SILAO, GUANAJUATO (February 17, 2022).- Workers at the General Motors plant in the Mexican city of Silao voted last week to join a new independent union of autoworkers, known by its initials in Spanish as SINTTIA. The vote didn’t just promise improved workers’ rights in Mexico; it may presage a new era of labor collaboration across borders—and a new model for trade deals moving forward.

Workers at Silao knew they were setting a precedent for global labor policy. As Alejandra Morales Reynoso, leader of Sinttia, said after the vote: “I think we are going to start showing all our colleagues that a real change can be achieved, not just here in Silao, but in the state, the country and in the whole world.”

The vote happened only because of new labor provisions in the revised NAFTA agreement approved in 2019. SINTTIA activists sought in April 2021 to oust the moribund Confederation of Mexican Workers (CTM), which has negotiated low-wage deals with employers for decades and accused the CTM of irregularities in the voting.
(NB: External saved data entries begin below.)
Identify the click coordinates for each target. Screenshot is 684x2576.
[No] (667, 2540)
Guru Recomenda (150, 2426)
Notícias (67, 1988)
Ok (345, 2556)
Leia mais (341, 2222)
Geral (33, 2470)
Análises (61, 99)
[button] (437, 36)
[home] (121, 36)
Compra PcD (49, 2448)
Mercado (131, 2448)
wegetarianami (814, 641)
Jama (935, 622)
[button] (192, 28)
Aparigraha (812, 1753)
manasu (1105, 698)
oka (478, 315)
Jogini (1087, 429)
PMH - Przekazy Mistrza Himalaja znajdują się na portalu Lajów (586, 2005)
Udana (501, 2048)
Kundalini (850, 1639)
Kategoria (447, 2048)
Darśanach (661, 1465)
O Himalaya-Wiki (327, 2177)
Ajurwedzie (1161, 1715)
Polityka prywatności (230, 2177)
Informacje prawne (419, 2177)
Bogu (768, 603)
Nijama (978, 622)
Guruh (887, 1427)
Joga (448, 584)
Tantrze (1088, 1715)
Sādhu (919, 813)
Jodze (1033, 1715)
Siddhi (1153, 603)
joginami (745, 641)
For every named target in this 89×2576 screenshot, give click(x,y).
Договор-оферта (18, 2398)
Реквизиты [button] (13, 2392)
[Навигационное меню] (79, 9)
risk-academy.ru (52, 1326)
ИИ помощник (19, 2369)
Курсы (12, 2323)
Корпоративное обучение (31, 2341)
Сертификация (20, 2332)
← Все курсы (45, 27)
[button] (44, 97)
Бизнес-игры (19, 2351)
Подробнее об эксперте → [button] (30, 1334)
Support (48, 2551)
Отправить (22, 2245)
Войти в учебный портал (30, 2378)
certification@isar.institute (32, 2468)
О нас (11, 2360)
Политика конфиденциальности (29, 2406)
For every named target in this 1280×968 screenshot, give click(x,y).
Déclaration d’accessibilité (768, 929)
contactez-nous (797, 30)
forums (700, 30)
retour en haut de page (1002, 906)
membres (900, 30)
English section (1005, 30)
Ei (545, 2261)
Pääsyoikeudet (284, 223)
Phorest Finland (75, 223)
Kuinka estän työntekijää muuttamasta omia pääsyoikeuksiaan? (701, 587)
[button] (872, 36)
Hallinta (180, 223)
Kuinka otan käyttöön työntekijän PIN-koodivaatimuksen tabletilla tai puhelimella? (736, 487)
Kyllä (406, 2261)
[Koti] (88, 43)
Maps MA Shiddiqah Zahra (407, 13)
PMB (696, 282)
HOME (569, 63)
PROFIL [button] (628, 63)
Invoking for the first time provisions in the new trade deal, known as the USMCA, the SINTTIA activists encouraged the US trade representative to investigate. The result was a new vote in September, overseen by Mexico’s Labor Ministry and the International Labor Organization, which did oust the CTM, leading to the vote last week in which SINTTIA was chosen as the replacement union by the 6,000 Silao GM workers. The Biden administration has followed its actions in Silao with additional interventions supporting labor rights in other plants across Mexico.

As part of gaining agreement for the USMCA deal, the Mexican government had agreed to legislation in 2019 requiring the secret ballot elections that allowed SINTTIA to have a chance to win an election. With that and other concessions that the AFL-CIO demanded, House Democratic leaders endorsed the USMCA agreement. US business lobbies opposed the provisions, and Mexico’s biggest business chamber, the CCE, said the proposals on labor matters were “extreme in nature and completely unacceptable,” but Trump accepted them as the price of the passage of the trade deal.

Notably, this was a deal forged in close collaboration between labor leaders in both the United States and Mexico. In a 2019 tweet after the deal was negotiated, Napoleón Gómez Urrutia, the head of Mexico’s mine and steelworkers union—and a senator in the Mexican Congress elected in 2018 as an ally of the left-leaning President Andrés Manuel López Obrador—would describe the AFL-CIO’s Richard Trumka as a “fighting partner” in pushing through the labor provisions.

Following his election, Biden made key moves to prioritize workers’ rights in trade policy, highlighted by hiring Thea Lee to oversee the Bureau of International Labor Affairs at the Department of Labor, which includes responsibilities for enforcing labor rights under trade deals. Lee had been president of the labor-allied Economic Policy Institute and chief economist on international issues for the AFL-CIO before that, so having her oversee the Labor Department’s work at Silao helped ensure a free vote for workers there.

The goal here is to raise wages for General Motors workers in Mexico, which in turn will help General Motors workers in the United States demand higher wages. Using trade deals to strengthen cross-border labor solidarity is an alternative both to failed neoliberal trade approaches of recent decades and to nationalist Trump trade war politics.